TASK INSTRUCTIONS:
1) Transcribe part of the Day 12 graph compute post, beginning at the words "In our particular" and stopping after "new lessons from.".
2) For each statement about the Day 12 graph compute post, answer yes or no and quote the words from the post that decide it. (a) The Alienware Aurora R12 being added has a liquid-cooled processor. (b) The post recommends paying for new equipment. (c) The post hopes people will reconsider their parts lists for at least a month before ordering.
3) Translate this sentence from the Day 12 graph compute post into Spanish: "It is BEST to re-use what one has and MAYBE extend skills on a newly-aquired CHEAP salvage re-tread … DO NOT PAY for the privilege of buying new."

SELECTED PASSAGE:
Graph Compute, Day 12 -- Deeper Into The Machine Learning Sandboxex
100 Days of learning about graph compute – Day 12
It is BEST to re-use what one has and MAYBE extend skills on a newly-aquired CHEAP salvage re-tread … DO NOT PAY for the privilege of buying new.
In our particular case, we will be adding a DELL Alienware Aurora R12 with a liquid-cooled i7-11700KF processor, 32GB DDR memory and a Geoforce RTX 3080 gpu card … to our large inventory of cast-off, still functional inventory of old junk to learn new lessons from.
Reuse, Reuse, REUSE, Repair, Relearn, but mostly LEARN, LEARN, LEARN … old IT gear will still get you from point A to point B in the virtual realm of learning in topics like content creation, data science, artificial intelligence or computational chemistry
“Why DELL?” one should ask … the first answer is initial cost of a USED mass-market system which someone else has given up on. It’s all about the low cost of a salvage retread … a RECENTLY popular system will be old enough to have spawned newish internet content … because of the disappointment factor, but we can still reclaim 99% of the valid reasons for the initial hype which drove the big anticipation a year or two ago.
ANYBODY who wants to dream about the latest technology should just pick their own parts and configure something like an air- and liquid-cooled, open case Extended ATX test bench workstation … the point is not to build this bill of materials – the point is to think about the parts picker to consider what could be built – hopefully, people consider and re-consider their parts lists every day for at least a month before ordering ANYTHING.

MATERIAL PROVIDED:
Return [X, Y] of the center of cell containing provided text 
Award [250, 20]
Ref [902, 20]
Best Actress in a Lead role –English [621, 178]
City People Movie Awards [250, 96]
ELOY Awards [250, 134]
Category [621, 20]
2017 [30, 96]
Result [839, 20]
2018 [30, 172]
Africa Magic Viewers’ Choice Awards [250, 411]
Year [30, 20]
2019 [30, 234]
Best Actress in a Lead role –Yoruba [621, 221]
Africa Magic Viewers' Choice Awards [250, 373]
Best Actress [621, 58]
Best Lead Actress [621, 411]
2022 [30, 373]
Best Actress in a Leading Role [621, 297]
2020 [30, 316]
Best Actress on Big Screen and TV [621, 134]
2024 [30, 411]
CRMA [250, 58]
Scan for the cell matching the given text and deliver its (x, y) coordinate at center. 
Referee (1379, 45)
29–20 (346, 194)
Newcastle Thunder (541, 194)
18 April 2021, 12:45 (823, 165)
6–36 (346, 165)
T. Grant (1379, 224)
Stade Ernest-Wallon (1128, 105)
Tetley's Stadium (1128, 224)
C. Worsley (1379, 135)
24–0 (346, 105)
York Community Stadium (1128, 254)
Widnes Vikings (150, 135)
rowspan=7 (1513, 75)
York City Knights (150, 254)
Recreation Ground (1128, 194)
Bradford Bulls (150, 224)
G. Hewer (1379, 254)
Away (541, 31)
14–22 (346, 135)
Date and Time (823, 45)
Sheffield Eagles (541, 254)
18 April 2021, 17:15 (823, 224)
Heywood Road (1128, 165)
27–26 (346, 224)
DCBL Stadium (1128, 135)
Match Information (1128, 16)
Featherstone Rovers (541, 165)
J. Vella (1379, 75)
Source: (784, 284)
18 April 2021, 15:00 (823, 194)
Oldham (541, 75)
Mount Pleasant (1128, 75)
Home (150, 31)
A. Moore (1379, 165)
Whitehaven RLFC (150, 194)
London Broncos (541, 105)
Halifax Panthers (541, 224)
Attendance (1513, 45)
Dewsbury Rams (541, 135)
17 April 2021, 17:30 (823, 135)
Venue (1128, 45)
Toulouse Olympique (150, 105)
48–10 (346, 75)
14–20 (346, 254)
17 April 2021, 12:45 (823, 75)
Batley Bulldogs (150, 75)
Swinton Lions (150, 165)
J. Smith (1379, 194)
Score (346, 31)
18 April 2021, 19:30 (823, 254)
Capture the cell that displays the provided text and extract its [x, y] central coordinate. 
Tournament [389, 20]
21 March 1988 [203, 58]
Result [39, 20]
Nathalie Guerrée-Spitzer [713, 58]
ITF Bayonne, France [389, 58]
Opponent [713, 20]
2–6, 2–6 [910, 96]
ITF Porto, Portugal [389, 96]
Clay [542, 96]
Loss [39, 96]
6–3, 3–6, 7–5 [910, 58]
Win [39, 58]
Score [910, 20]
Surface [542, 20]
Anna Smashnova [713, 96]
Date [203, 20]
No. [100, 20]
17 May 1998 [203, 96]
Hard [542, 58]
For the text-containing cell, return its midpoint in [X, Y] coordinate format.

ANSWERS FOR THE EXERCISE:
1)
In our particular case, we will be adding a DELL Alienware Aurora R12 with a liquid-cooled i7-11700KF processor, 32GB DDR memory and a Geoforce RTX 3080 gpu card … to our large inventory of cast-off, still functional inventory of old junk to learn new lessons from.

2)
(a) Yes: "a liquid-cooled i7-11700KF processor"
(b) No: "DO NOT PAY for the privilege of buying new."
(c) Yes: "hopefully, people consider and re-consider their parts lists every day for at least a month before ordering ANYTHING."

3) Lo MEJOR es reutilizar lo que uno tiene y QUIZÁS ampliar habilidades con un equipo recuperado y reacondicionado BARATO recién adquirido … NO PAGUES por el privilegio de comprar algo nuevo.